Is a CRP of 5 mg/L always dangerous?

Not always; mild infections or recent intense exercise can raise CRP transiently, but if it stays above 3 mg/L for several weeks, further evaluation is wise.

Can allergies alone cause whole-body inflammation?

Yes—persistent allergic rhinitis or eczema can keep eosinophils and cytokines elevated, although levels are usually lower than in autoimmune disease.

I eat clean but still have high ESR—what else can cause it?

Anemia, kidney disease, or certain medications like oral contraceptives can raise ESR independent of diet.

Is turmeric enough to control joint inflammation?

Curcumin helps some people, lowering CRP by about 0.8 mg/L, but it rarely replaces disease-modifying drugs in conditions like rheumatoid arthritis.

How long should I try an elimination diet before re-testing CRP?
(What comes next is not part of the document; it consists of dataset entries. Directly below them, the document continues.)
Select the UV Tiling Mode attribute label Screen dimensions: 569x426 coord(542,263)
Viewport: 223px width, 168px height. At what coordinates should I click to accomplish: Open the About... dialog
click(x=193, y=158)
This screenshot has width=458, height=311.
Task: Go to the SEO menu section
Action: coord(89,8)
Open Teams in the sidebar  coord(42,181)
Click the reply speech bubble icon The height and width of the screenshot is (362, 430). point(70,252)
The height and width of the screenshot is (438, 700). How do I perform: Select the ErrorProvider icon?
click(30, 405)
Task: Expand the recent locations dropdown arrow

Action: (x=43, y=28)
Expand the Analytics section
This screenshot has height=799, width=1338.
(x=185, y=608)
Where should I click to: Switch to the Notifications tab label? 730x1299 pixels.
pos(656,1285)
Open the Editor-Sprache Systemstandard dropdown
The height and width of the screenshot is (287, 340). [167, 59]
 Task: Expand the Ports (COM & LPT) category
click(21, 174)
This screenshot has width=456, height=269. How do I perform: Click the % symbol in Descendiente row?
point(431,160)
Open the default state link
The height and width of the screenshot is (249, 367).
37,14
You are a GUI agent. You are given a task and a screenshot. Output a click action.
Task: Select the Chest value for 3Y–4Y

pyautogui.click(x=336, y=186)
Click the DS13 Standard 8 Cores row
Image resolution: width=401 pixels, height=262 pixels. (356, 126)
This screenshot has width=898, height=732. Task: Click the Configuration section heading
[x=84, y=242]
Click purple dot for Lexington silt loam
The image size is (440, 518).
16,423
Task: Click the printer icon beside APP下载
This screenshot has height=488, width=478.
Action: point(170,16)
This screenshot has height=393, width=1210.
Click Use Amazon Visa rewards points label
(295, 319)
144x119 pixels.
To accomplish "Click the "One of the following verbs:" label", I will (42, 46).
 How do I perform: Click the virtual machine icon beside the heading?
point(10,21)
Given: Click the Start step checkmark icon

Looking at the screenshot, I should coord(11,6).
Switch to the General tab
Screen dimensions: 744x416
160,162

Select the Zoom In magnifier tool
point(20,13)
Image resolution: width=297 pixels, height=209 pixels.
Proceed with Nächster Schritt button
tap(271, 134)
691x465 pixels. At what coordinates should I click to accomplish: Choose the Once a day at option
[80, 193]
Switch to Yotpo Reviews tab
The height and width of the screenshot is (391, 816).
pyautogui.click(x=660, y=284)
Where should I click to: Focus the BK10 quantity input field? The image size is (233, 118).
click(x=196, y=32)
Give at least four weeks; inflammatory markers lag behind symptom changes by 2–3 weeks.

Will weight loss always reduce inflammation?

Losing 5–10 % of body weight typically drops CRP by 20–30 %, but results vary if an underlying autoimmune process is active.

Can I exercise during an inflammatory flare?

Gentle range-of-motion and low-impact cardio are usually safe, but high-intensity workouts may worsen swelling—check with your clinician.

What is the safest anti-inflammatory over-the-counter option?

Short courses of acetaminophen carry fewer stomach risks than NSAIDs, but they do not reduce inflammation; discuss persistent pain with a healthcare provider.

Does chronic inflammation increase cancer risk?

Yes, long-standing inflammatory states like ulcerative colitis boost colorectal cancer risk two- to five-fold.

This content is for informational purposes only and is not intended as medical advice. Always consult with a qualified healthcare provider for diagnosis, treatment, and personalized medical recommendations.